Friday, Jun. 30, 1961

Pickin1 Scruggs

In Nashville, Tenn., one of the local mills advertises a self-rising ingredient for flour and meal known as Hot Rize. For the past nine years, the fortunes of Hot Rize have been rising with a couple of hillbillies--Banjo Player Earl Scruggs and Guitarist Lester Flatt--whose musical style on Grand Ole Opry is uncannily like the gassy product they represent on the show. Scruggs and Flatt are the country's leading practitioners of a particularly corny style of country music known as "bluegrass." And, thanks in large measure to the efforts of the twanging pair, bluegrass is enjoying such a boom that it has now moved cheek by jowl with cool jazz into big city supper clubs.

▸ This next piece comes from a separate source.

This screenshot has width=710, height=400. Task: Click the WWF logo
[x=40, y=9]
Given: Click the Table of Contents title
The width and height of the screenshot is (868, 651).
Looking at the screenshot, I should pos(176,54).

What distinguishes bluegrass is 1) the fact that all instruments are unamplified (folk fanciers have long deplored the siren-wailing electric guitars of less authentic country singers), and 2) the employment of a five-string banjo technique known affectionately as "pickin' scruggs." This technique, which moved one astigmatic observer to compare Scruggs's achievement on the banjo to Paganini's on the violin, involves a clawlike motion with thumb and two fingers that serves to transform the banjo player from a plunk-plunking accompanist into a virtuoso soloist. Nobody has heard anything to equal it, says one folk expert, since the glorious days of Fisher Hendley and his Aristocratic Pigs, famed hillbillies of the early 1930's.

Last week in Nashville, Scruggs, Flatt and their Foggy Mountain Boys (fiddle, mandolin, bass violin, steel guitar) were busy taping enough bluegrass tunes to enable them to leave their daily radio show for one of their frequent concert tours. On the road, dressed in black jackets, red string ties and white Stetson hats, they scramble frantically through Foggy Mountain Special, Randy Lynn Rag, Polka on the Banjo, Shuckin' The Corn, giving each piece the knuckle-cracking momentum and the curiously high-pitched, pinging tone that is the mark of bluegrass style. For a dramatic finisher, Flatt may lift his nasal, sowbelly voice in an enduring country hit named Give Me Flowers While I'm Living:

In this world today while we're living

Some folks say the worst of us they can.

But when we're dead and in our caskets,

They always slip some lilies in our hand.

Won't you give me my flowers while

I'm living . . .

Both Southern hill boys who have been playing and singing as long as they can remember, Scruggs, 37, and Flatt, 47, met in Nashville, the country-music capital, decided in 1948 to form their own band, were soon the most popular dispensers of bluegrass in the business. They now make nearly $100,000 a year apiece. Their fees are among the highest on the country circuit, but thanks to their sponsor, fans can sometimes get in to hear them at half price: they need only present an opened sack of the sponsor's corn.